Sperm donor William Marotta waived his parental rights, but a Kansas district court judge ruled that without a licensed physician in the artificial insemination process, Marotta didn't qualify as a sperm donor.
TOPEKA, Kan. — A man who provided sperm to a lesbian couple in response to an online ad is the father of a child born to one of the women and must pay child support, a Kansas judge ruled Wednesday.
Topeka resident William Marotta had argued that he had waived his parental rights and didn't intend to be a father. Shawnee County District Court Judge Mary Mattivi rejected that claim, saying the parties didn't involve a licensed physician in the artificial insemination process and thus Marotta didn't qualify as a sperm donor, The Topeka Capital-Journal reported.
"In this case, quite simply, the parties failed to perform to statutory requirement of the Kansas Parentage Act in not enlisting a licensed physician at some point in the artificial insemination process, and the parties' self-designation of (Marotta) as a sperm donor is insufficient to relieve (Marotta) of parental right and responsibilities to the child," Mattivi wrote.
The Kansas Department for Children and Families filed the case in October 2012 seeking to have Marotta declared the father of a child born to Jennifer Schreiner in 2009. The state was seeking to have Marotta declared the child's father so he can be held responsible for about $6,000 in public assistance the state provided, as well as future child support.
Marotta opposed that action, saying he had contacted Schreiner and her partner at the time, Angela Bauer, in response to an ad they placed on Craigslist seeking a sperm donor. He said he signed a contract waiving his parental rights and responsibilities.
Attorneys for the state contended the contract was moot because the parties didn't follow a 1994 Kansas law requiring a licensed physician to perform the artificial insemination when donors were involved.
During oral arguments at a hearing in October, Timothy Keck, co-lead counsel for the state, said the case focused on child support. Marotta's attorney, Benoit Swinnen, cited several court rulings he said support the argument that Marotta is legally a sperm donor and not required to pay child support.
Swinnen also argued that the Kansas statute doesn't specifically require the artificial insemination to be carried out by a physician.

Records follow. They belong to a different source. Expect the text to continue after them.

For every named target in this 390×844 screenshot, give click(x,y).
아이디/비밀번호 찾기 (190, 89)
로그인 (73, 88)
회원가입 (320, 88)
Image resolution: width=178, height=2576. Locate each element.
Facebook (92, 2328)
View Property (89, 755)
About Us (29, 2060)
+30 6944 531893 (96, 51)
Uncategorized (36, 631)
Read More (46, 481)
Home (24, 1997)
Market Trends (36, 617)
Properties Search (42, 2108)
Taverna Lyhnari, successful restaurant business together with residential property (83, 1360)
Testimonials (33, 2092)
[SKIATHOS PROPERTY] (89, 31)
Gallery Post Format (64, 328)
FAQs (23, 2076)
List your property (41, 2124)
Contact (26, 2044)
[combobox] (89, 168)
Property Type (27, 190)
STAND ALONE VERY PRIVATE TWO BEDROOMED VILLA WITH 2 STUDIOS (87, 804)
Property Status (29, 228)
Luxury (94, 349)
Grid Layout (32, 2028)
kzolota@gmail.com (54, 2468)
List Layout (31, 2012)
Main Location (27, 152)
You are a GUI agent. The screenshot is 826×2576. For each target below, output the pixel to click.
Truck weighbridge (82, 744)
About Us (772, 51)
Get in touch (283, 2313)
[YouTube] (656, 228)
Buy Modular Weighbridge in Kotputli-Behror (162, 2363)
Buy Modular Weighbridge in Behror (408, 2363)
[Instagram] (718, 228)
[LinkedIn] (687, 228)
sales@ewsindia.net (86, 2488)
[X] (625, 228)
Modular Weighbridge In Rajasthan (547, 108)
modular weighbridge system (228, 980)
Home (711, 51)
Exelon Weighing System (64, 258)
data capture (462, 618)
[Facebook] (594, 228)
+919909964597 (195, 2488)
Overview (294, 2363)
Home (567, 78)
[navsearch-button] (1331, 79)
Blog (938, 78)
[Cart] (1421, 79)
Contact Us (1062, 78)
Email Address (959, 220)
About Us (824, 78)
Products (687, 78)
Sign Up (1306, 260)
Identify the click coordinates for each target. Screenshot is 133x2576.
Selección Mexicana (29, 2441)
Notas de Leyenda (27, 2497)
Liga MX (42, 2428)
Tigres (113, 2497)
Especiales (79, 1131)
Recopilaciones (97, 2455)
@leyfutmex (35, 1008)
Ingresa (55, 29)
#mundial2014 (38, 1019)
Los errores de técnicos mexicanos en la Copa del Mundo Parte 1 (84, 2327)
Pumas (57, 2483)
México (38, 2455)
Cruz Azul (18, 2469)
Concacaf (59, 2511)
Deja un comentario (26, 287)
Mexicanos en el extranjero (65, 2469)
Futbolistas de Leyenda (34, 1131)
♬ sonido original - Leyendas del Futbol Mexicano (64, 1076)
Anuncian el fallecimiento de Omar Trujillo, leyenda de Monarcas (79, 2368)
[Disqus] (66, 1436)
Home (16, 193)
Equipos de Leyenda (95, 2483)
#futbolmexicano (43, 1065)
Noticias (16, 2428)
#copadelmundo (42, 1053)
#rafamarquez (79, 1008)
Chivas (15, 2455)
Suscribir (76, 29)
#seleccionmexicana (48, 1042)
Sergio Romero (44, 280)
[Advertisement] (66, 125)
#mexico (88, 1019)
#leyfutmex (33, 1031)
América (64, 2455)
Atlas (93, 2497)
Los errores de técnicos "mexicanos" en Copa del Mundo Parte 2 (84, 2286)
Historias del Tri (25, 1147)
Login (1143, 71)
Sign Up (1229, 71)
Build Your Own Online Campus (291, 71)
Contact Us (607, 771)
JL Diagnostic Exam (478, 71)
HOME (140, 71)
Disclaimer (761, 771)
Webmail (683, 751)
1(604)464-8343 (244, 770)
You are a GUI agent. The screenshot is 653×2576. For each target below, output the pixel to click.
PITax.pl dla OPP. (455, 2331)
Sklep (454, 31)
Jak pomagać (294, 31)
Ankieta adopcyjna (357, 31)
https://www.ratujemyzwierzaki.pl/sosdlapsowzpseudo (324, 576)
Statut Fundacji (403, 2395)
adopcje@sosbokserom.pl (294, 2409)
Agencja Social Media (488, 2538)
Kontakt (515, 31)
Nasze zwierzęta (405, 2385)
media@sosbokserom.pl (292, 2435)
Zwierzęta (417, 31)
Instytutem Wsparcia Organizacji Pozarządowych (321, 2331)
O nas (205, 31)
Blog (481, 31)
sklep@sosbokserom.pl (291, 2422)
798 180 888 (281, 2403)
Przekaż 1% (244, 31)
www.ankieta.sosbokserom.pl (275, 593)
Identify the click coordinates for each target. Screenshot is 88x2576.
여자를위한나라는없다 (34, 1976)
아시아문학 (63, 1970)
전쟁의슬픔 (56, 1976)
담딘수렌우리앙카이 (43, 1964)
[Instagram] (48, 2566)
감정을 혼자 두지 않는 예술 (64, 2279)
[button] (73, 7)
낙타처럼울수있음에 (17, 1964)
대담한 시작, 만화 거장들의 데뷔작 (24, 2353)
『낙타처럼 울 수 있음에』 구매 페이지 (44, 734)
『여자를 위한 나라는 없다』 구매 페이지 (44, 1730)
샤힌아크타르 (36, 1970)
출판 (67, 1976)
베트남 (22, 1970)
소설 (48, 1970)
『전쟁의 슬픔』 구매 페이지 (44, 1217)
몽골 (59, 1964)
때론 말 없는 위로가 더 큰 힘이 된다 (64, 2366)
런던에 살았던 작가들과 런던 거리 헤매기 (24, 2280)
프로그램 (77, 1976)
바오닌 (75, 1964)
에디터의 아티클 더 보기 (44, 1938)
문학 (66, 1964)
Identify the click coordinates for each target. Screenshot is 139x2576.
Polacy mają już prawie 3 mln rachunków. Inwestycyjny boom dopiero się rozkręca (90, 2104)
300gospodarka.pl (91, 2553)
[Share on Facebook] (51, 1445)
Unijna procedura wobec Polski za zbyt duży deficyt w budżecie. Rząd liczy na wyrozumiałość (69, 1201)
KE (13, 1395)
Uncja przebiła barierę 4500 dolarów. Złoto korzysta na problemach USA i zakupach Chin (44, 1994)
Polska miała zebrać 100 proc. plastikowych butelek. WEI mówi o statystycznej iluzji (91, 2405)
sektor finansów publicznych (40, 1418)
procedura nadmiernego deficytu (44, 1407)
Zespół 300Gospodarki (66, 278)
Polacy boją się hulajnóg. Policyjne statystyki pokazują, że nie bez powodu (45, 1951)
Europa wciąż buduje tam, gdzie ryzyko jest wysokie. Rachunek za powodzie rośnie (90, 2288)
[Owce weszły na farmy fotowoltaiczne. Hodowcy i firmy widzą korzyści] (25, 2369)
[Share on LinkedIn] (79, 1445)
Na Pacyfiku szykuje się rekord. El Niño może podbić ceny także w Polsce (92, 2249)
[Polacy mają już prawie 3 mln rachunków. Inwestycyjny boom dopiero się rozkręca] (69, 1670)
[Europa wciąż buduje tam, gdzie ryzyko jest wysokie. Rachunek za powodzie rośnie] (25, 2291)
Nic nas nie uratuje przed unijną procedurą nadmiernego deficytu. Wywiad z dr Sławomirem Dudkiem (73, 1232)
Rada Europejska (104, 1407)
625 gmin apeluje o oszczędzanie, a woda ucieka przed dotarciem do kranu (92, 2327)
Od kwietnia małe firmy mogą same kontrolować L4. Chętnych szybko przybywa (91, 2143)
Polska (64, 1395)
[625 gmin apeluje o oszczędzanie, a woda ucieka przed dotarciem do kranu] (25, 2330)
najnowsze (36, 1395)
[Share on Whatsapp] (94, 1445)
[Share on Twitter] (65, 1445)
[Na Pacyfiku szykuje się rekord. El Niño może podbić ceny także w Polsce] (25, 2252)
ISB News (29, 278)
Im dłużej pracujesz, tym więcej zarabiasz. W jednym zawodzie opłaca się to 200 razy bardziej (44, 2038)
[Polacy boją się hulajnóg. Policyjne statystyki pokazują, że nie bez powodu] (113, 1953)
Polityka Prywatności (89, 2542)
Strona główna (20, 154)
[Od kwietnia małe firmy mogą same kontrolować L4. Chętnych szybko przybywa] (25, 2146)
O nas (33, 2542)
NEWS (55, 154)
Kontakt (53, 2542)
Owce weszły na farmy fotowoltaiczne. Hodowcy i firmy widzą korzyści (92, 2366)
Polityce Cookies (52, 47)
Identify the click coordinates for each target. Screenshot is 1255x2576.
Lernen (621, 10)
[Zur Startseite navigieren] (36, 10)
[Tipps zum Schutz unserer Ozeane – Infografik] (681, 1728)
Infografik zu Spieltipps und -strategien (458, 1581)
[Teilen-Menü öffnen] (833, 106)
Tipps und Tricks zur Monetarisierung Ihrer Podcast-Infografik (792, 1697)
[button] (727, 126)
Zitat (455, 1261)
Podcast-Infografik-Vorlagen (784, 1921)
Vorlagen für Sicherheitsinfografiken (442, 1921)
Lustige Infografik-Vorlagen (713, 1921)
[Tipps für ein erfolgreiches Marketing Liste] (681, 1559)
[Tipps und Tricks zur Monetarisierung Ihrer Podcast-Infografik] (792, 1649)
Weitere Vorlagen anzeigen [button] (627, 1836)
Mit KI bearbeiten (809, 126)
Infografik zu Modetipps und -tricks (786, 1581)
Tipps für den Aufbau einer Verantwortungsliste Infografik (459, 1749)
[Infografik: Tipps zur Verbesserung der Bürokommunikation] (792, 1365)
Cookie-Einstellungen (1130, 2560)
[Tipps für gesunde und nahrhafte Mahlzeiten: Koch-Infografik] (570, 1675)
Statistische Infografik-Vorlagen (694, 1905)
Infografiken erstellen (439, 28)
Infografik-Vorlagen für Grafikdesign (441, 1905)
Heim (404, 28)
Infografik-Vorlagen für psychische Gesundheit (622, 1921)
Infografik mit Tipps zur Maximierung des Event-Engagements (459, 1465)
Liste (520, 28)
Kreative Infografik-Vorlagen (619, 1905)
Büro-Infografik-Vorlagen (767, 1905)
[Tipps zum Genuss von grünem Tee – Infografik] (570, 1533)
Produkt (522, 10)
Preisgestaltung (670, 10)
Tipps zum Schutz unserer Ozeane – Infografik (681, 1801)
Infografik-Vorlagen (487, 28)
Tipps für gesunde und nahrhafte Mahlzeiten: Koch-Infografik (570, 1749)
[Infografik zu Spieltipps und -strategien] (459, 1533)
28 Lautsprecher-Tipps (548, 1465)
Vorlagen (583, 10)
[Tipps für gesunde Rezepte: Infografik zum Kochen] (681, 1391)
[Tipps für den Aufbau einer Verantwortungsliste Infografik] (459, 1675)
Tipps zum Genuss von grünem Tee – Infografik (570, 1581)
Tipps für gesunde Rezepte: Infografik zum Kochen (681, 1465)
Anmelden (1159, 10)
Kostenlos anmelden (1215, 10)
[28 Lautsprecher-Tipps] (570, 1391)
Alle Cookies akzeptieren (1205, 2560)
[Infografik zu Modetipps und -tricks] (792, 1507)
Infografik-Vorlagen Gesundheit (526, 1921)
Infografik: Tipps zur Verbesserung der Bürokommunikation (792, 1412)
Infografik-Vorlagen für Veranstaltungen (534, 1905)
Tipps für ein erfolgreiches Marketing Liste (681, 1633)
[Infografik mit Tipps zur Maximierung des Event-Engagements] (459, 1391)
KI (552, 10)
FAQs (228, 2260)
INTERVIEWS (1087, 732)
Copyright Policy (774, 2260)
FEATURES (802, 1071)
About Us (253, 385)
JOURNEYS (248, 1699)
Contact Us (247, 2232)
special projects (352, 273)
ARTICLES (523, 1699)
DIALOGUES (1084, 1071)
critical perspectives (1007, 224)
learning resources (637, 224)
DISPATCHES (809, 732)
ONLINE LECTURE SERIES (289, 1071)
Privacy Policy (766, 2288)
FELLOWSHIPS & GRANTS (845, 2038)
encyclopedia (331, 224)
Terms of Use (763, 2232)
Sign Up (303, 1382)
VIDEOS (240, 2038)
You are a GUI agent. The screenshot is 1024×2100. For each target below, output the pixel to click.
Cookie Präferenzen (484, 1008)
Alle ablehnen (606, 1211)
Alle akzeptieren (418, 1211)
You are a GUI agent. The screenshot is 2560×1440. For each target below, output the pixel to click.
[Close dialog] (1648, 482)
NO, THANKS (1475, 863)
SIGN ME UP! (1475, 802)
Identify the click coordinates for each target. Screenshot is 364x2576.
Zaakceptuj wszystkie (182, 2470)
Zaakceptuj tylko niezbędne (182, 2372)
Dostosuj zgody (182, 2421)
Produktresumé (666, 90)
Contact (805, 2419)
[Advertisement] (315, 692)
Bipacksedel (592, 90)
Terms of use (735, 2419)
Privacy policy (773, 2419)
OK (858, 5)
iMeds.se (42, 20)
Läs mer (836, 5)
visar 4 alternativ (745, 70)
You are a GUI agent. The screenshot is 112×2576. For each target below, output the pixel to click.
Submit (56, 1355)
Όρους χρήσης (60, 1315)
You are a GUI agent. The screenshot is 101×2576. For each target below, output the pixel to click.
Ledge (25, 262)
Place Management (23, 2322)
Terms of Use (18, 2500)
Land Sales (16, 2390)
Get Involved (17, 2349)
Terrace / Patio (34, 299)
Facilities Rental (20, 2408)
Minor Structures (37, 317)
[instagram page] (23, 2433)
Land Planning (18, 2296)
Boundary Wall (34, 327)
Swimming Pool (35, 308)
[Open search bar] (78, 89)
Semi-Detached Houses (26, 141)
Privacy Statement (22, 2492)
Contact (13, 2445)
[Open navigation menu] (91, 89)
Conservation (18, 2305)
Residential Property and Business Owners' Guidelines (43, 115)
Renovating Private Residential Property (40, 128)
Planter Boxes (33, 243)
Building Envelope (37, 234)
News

Court documents show Schreiner indicated she didn't know the name of the donor or "have any information" about him in her application for child support. However, a sperm donor contract between Marotta and the couple includes his name, and the agency noted the couple talked about their appreciation for him in an interview with The Capital-Journal.
A filing Wednesday by the DCF argues the sperm donor contract overlooks "the well-established law in this state that a person cannot contract away his or her obligations to support their child."
The right for support belongs to the child, not the parents, the filing says.
The agency said it also received different versions of the donor contract from Marotta and Schreiner, suggesting that the document "may be invalid on its face."
"We stand by that contract," Swinnen said. "The insinuation is offensive, and we are responding vigorously to that. We stand by our story. There was no personal relationship whatsoever between my client and the mother, or the partner of the mother, or the child. Anything the state insinuates is vilifying my client, and I will address it."